Ils se sont tant aimés

 

   Son miroir lui renvoie l’image d’un visage transparent hyper-fatigué, des cernes lui tombent jusqu’à mi-joues et il lui semble que de jour en jour, les rides se multiplient et creusent de véritables sillons juste là, sur le front. Marjolaine Laviolette est épuisée. Vaisselle, nettoyage de l’appart, lessives, repassage, etc. Et, lorsque son Pino Lapipe sent monter en lui un désir irrésistible, bien souvent trois fois par jour juste au moment où sa belle remplit le barboteur de l'oxyconcentrateur, c'est obligation sine qua non de passer à la casserole. Ce qui se traduit par changer la protection urinaire du Pino, l'aider à s’extirper de sa chaise roulante, allonger sa carcasse décharnée sur le divan du salon et puis pom pom pom pom. Marjolaine en a ras-le-bol de tout ce cirque qui n'en finit pas. Plus de dix ans que le Pino est dans cet état cadavérique. Depuis ce jeudi de l’Ascension où cette garce de Rosarosarosam a sectionné les freins du Solex de son amant.

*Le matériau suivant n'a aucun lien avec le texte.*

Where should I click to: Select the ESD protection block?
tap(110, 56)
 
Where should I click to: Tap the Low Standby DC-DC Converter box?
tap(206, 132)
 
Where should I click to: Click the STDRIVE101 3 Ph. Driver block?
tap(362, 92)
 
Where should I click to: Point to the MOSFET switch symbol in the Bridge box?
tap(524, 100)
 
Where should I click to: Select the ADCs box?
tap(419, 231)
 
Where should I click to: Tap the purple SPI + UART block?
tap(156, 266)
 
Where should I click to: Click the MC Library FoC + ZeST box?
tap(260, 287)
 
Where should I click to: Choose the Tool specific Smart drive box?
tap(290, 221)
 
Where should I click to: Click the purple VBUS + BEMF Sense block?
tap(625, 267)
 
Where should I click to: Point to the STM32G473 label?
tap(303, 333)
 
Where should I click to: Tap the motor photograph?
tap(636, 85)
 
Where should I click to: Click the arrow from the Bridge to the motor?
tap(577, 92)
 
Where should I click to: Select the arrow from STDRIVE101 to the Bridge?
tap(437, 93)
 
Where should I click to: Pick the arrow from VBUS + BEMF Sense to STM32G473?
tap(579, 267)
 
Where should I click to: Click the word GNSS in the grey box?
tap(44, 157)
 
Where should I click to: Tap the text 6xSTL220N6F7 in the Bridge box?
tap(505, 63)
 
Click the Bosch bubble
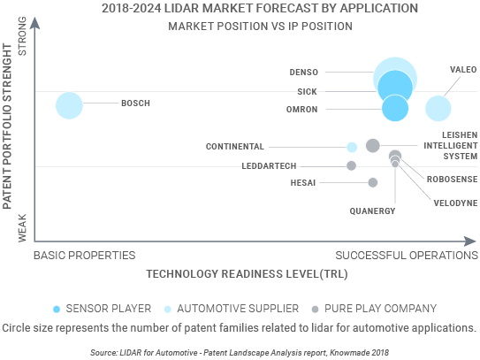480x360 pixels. tap(69, 105)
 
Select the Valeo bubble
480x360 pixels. tap(438, 108)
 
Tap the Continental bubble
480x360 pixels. tap(352, 147)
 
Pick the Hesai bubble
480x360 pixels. tap(372, 182)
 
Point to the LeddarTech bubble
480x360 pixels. tap(351, 165)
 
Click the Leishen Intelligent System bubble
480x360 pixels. tap(373, 145)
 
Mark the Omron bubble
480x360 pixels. tap(395, 108)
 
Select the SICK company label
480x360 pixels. tap(307, 92)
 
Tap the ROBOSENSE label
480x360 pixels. tap(452, 180)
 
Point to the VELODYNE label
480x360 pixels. tap(455, 203)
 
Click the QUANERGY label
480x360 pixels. tap(372, 211)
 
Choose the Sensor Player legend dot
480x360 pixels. tap(57, 310)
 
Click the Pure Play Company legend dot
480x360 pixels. tap(315, 310)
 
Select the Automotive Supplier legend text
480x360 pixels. tap(238, 309)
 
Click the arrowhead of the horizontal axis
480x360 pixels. tap(470, 241)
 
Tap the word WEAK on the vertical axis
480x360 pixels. tap(22, 228)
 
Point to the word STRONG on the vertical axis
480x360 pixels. tap(22, 36)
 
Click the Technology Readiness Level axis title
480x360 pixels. tap(247, 274)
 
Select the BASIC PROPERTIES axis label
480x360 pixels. tap(85, 256)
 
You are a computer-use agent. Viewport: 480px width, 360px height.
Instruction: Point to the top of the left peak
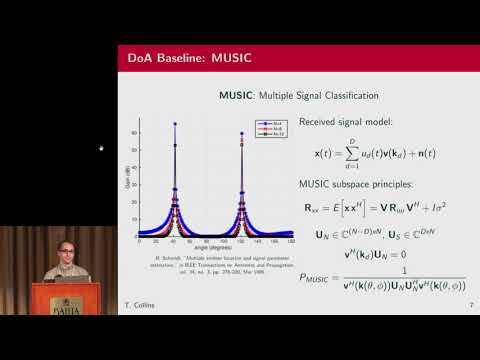coord(175,125)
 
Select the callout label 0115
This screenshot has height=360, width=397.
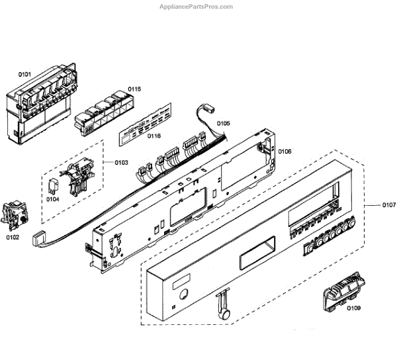(134, 89)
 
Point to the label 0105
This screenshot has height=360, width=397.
(223, 123)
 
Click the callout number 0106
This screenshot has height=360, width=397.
(284, 152)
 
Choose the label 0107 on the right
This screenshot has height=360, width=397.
(388, 205)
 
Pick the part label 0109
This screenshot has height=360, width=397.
(354, 308)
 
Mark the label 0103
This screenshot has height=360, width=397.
(121, 163)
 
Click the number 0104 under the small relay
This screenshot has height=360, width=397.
(52, 199)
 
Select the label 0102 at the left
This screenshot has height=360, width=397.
(13, 236)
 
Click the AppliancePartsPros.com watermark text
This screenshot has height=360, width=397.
(197, 7)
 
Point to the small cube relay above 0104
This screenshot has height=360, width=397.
(54, 185)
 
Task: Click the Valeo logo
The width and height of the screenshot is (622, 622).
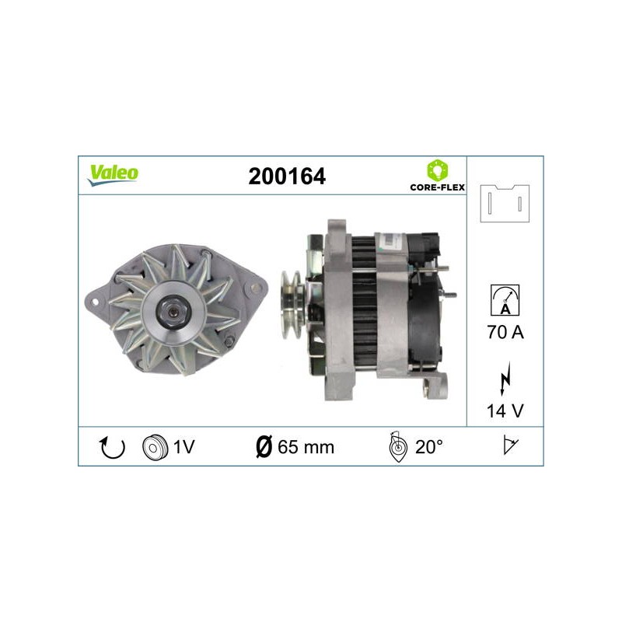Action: [113, 175]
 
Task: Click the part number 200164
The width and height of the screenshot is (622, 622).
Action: [287, 176]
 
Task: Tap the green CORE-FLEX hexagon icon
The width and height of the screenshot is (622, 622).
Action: [437, 170]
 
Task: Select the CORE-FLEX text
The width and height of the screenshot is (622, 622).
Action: [437, 187]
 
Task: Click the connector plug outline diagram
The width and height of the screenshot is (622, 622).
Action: [505, 203]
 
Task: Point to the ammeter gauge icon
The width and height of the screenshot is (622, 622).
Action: [505, 300]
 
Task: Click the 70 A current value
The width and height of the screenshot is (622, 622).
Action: [505, 332]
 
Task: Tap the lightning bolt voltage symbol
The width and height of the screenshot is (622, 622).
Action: [505, 378]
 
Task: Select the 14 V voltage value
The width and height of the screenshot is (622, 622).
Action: [505, 411]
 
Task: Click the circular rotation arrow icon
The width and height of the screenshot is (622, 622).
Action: [112, 447]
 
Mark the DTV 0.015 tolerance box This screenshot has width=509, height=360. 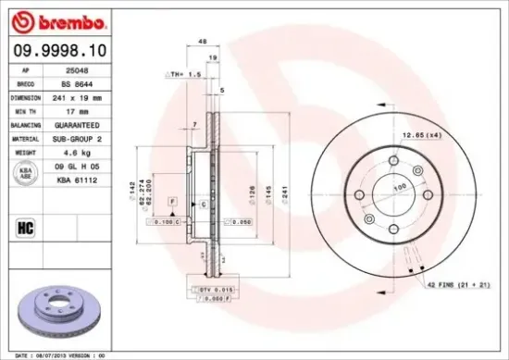[x=217, y=291]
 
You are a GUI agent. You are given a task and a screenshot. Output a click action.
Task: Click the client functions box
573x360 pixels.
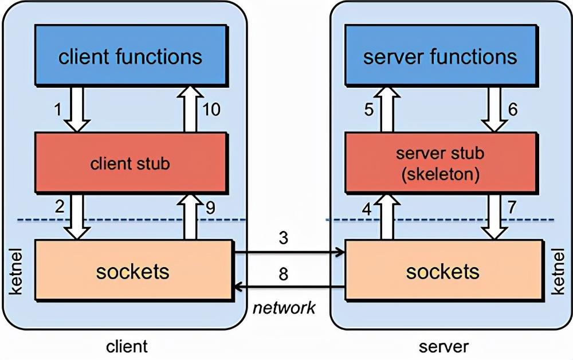[130, 57]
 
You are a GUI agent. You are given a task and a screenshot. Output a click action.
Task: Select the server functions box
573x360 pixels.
[440, 57]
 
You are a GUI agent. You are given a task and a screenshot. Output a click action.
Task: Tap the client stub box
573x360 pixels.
[130, 163]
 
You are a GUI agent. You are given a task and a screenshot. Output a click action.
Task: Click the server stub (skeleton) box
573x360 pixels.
[440, 163]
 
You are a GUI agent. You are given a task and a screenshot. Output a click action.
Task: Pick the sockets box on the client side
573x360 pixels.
[133, 271]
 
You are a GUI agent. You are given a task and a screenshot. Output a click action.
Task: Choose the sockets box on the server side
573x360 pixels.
[443, 271]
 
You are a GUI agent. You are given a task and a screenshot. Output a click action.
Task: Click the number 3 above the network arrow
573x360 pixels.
[284, 238]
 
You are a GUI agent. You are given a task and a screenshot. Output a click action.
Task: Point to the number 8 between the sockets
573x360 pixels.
[284, 273]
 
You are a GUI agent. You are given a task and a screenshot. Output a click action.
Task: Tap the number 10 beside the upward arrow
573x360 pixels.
[211, 109]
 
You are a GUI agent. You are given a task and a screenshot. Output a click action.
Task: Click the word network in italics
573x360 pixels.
[284, 308]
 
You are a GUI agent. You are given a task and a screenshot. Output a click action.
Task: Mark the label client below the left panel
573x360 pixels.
[127, 346]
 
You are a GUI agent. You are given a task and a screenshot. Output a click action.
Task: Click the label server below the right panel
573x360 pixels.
[444, 346]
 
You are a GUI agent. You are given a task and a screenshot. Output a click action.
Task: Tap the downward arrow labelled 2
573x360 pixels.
[77, 216]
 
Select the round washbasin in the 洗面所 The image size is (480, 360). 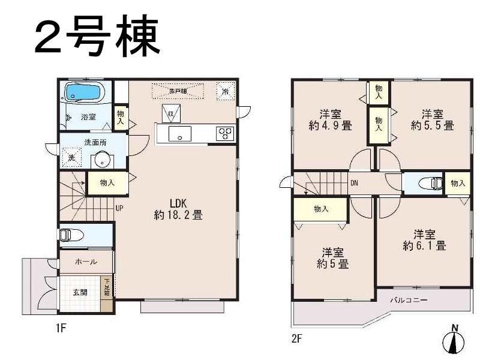pos(101,160)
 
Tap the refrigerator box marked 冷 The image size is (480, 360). pos(224,91)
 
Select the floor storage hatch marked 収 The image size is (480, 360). pos(170,113)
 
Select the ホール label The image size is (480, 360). pos(85,262)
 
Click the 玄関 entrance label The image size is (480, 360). pos(80,292)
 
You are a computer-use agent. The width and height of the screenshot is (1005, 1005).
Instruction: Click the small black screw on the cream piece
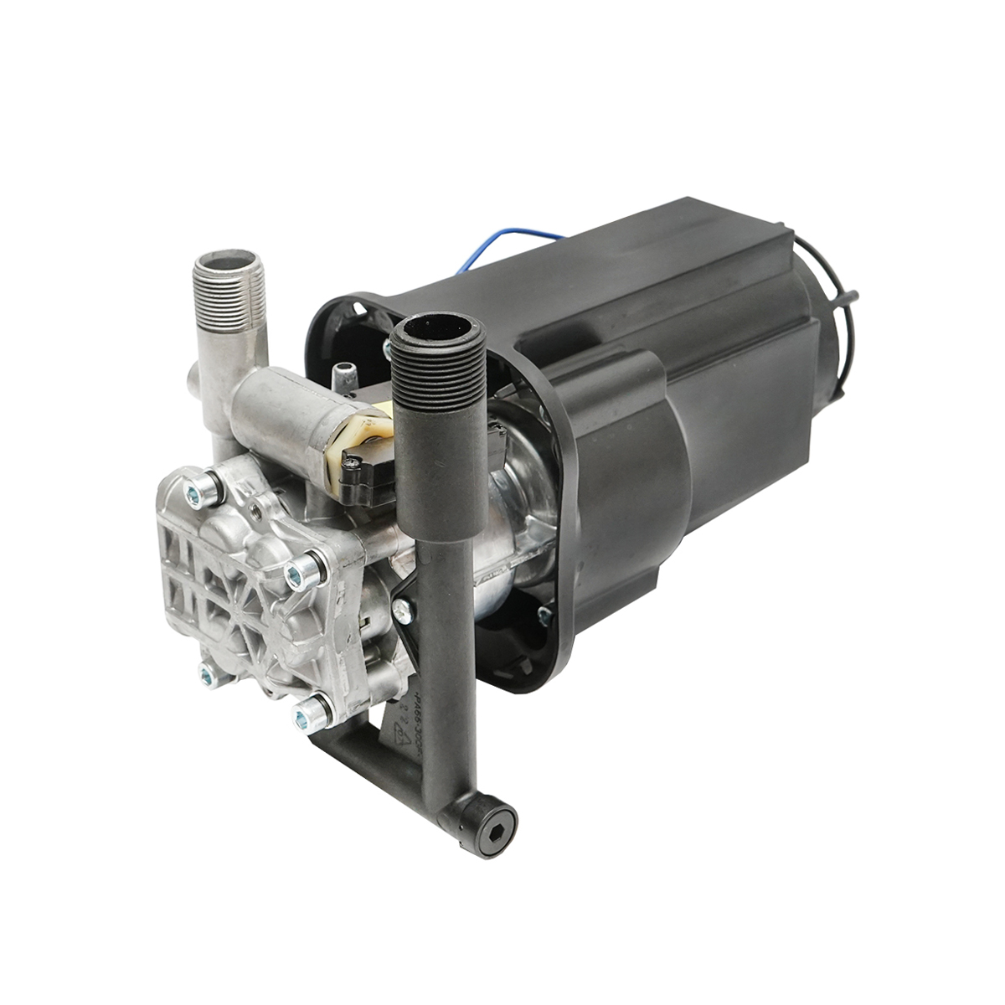tap(354, 458)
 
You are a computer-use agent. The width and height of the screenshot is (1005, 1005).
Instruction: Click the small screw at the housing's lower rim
tap(544, 618)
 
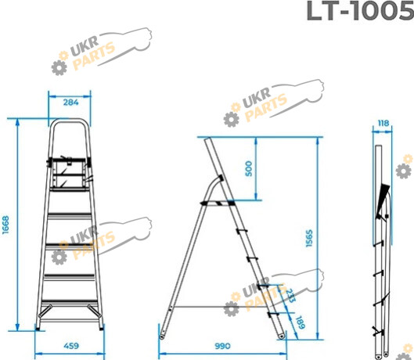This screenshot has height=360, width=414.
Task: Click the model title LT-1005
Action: pyautogui.click(x=360, y=11)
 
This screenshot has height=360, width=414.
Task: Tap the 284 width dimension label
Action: pyautogui.click(x=70, y=103)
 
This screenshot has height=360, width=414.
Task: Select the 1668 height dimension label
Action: pyautogui.click(x=5, y=225)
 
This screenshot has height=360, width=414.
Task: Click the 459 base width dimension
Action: pyautogui.click(x=71, y=345)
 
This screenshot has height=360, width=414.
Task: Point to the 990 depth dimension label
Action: pyautogui.click(x=222, y=346)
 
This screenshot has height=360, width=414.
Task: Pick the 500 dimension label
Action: pyautogui.click(x=248, y=168)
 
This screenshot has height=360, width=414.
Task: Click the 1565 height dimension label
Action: pyautogui.click(x=309, y=238)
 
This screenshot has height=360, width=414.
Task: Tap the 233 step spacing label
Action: pyautogui.click(x=290, y=295)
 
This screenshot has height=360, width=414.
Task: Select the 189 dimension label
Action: pyautogui.click(x=300, y=322)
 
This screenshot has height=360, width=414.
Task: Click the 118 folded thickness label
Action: pyautogui.click(x=383, y=123)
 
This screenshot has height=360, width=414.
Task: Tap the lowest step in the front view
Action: pyautogui.click(x=69, y=301)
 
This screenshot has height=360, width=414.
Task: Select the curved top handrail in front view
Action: pyautogui.click(x=70, y=120)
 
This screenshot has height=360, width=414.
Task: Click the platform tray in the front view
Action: pyautogui.click(x=69, y=174)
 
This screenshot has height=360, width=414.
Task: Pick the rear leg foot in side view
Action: pyautogui.click(x=161, y=337)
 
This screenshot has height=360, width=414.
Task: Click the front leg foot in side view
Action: pyautogui.click(x=282, y=336)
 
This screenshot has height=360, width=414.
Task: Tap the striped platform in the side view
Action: pyautogui.click(x=218, y=203)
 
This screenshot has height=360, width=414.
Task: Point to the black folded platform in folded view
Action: pyautogui.click(x=383, y=202)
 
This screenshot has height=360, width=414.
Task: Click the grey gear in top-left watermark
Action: pyautogui.click(x=59, y=67)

Pino et son engin ont alors traversé la rambarde du pont des Amourettes et se sont écrasés contre la proue d’une péniche de passage. Aujourd’hui, Marjolaine se dit que Rosarosarosam devait elle aussi en avoir marre des folies sexuelles du Pino. Et si sa maîtresse ne le supportait plus, mettez-vous à la place de l’officielle …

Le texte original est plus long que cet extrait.